◆ **DOCUMENT TEXT**
******
We need to define the target optimal Total Watts and Total Joules for devices like LED Masks, Pads, and other targeted devices. Since that would both quantify a real dosing goal, and allow us to ignore LED Spacing as a fake issue.
Single Measurement Represents an Entire Area?
Let us look at one LED Pad. Again, we can imagine that similar issues can occur with LED Masks or Helmets and other devices used close to the skin. Here we measured 38 mW/cm^2 over a single LED on the pad. So this is often becomes the "advertised" intensity of the pad when reading a product description.

The confusion can occur when interpreting this measurement. We may quickly assume that this one measurement represents the entire treatment area of the pad or mask.
However, as you can visualize from the diagram below, the measurement only represents small circular areas over each LED. With wide gaps between the LEDs with essentially no intensity emission.

For a 10 minute treatment, that would be 38 x 10 x 60 = 22.8 J/cm^2. Pretty good! However, that "dose" only applies to the small spots directly over the LEDs, not the entire pad area.
Could this be construed as misleading advertising? Perhaps, but that would only be if a consumer was advanced enough to even properly utilize this information for dosing. But then they would probably know about this issue anyway if they were so advanced.
******
◆ **RECORDS PROVIDED**
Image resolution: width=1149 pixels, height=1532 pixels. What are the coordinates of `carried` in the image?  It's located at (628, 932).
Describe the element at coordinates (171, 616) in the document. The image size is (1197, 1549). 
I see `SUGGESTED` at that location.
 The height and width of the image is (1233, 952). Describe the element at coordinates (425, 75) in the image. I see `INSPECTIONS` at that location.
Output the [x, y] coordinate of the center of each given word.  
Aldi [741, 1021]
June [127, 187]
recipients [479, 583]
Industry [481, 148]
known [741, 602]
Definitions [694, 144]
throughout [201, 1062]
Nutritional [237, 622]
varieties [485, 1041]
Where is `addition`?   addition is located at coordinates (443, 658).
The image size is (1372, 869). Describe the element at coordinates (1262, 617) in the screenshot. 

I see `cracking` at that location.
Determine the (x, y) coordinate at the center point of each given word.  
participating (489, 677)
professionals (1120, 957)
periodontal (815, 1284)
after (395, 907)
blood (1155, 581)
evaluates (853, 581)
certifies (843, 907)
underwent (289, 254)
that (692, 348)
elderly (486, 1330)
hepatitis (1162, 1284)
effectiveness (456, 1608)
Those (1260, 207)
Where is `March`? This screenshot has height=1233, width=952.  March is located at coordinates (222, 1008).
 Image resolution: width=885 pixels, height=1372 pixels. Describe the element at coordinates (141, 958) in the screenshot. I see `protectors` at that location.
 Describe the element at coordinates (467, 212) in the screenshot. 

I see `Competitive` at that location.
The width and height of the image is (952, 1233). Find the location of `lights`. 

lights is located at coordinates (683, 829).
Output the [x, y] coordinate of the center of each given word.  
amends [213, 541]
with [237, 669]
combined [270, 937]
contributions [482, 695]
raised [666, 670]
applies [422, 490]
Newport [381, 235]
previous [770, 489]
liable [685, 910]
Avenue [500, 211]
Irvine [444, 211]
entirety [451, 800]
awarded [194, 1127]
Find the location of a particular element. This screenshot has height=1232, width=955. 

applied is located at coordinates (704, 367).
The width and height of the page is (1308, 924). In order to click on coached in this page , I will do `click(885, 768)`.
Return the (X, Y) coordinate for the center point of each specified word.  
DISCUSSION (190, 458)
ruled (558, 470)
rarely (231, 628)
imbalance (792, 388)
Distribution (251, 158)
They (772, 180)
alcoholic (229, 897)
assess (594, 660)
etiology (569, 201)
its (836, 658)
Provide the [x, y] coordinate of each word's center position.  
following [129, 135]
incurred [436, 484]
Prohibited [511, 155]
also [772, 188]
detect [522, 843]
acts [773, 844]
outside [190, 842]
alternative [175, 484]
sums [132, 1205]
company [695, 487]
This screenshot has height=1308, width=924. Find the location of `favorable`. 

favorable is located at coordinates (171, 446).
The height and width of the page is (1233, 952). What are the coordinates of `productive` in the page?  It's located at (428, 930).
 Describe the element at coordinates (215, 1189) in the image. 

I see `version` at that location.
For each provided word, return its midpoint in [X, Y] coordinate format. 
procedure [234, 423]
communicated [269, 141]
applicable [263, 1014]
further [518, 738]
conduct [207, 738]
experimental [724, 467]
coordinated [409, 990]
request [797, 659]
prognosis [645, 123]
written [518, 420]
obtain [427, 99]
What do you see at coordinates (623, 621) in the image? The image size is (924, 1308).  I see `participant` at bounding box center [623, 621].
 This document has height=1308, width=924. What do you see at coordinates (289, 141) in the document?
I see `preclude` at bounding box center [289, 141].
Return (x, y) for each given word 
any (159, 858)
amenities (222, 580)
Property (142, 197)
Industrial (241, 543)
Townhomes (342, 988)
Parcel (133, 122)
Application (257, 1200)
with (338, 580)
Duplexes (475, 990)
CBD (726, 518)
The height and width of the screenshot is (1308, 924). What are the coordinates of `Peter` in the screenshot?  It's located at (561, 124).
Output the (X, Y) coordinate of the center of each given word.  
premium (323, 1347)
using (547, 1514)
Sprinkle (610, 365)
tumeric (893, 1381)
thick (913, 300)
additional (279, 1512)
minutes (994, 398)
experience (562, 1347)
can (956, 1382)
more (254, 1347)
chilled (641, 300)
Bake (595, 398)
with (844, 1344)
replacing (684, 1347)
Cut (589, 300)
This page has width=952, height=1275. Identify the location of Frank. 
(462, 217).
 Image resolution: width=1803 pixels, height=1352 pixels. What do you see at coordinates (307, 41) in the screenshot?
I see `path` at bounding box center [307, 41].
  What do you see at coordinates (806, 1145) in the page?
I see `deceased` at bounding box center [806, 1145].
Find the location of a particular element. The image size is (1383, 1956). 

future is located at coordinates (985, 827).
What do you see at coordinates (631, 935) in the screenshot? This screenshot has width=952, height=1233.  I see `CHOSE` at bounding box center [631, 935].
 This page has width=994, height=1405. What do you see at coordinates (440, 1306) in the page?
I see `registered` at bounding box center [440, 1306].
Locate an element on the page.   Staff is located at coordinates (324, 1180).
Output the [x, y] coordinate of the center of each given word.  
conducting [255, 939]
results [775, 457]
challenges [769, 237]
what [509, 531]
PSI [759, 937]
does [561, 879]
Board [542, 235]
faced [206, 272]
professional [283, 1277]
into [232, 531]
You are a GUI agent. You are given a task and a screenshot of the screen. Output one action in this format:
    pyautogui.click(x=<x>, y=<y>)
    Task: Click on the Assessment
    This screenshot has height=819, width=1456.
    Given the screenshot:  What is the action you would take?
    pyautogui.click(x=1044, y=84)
******
◆ **WORK INSTRUCTIONS**
- a) Answer these about the LED pad text:
(i) What intensity was measured over a single LED on the pad?
(ii) What dose does the text work out for a 10 minute treatment?
(iii) What lies between the LEDs on the pad?
- b) From the LED pad text, output everything from "Single Measurement Represents" down to "entire pad area.", copied word for word.

◆ **ANSWERS TO THIS EXERCISE**
- a)
(i) 38 mW/cm^2
(ii) 22.8 J/cm^2
(iii) Wide gaps with essentially no intensity emission

- b)
Single Measurement Represents an Entire Area?
Let us look at one LED Pad. Again, we can imagine that similar issues can occur with LED Masks or Helmets and other devices used close to the skin. Here we measured 38 mW/cm^2 over a single LED on the pad. So this is often becomes the "advertised" intensity of the pad when reading a product description.

The confusion can occur when interpreting this measurement. We may quickly assume that this one measurement represents the entire treatment area of the pad or mask.
However, as you can visualize from the diagram below, the measurement only represents small circular areas over each LED. With wide gaps between the LEDs with essentially no intensity emission.

For a 10 minute treatment, that would be 38 x 10 x 60 = 22.8 J/cm^2. Pretty good! However, that "dose" only applies to the small spots directly over the LEDs, not the entire pad area.